#### [Source data]
■ ■ ■ ■ ■ ■ ■

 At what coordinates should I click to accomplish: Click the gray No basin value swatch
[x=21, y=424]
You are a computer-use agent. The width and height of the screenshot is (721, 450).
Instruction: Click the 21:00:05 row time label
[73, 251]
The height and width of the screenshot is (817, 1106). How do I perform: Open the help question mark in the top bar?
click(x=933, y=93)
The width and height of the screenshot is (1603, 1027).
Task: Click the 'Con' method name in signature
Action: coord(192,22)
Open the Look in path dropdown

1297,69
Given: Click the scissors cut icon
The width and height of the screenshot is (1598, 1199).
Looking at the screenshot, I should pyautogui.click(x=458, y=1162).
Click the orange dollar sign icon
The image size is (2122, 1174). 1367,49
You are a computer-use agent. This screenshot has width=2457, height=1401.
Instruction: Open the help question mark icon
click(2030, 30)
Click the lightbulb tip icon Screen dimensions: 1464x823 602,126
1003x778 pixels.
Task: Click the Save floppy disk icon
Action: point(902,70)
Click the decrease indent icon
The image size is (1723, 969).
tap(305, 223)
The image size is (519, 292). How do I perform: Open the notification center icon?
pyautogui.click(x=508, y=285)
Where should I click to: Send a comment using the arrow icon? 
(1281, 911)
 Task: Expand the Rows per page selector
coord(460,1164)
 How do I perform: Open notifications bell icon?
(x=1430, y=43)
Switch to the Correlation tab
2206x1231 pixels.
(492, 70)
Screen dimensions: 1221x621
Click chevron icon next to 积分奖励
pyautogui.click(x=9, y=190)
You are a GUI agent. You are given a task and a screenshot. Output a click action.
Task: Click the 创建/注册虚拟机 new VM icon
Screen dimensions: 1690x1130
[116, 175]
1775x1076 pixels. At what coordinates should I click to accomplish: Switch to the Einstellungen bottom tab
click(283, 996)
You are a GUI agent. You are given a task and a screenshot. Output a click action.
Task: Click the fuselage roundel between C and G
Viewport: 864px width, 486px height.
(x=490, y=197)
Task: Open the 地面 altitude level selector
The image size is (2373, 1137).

■ ■ ■ ■ ■ ■ ■

Establish how many lines of the data above contain "computer". State that number and no more.

#### [Expected output]
2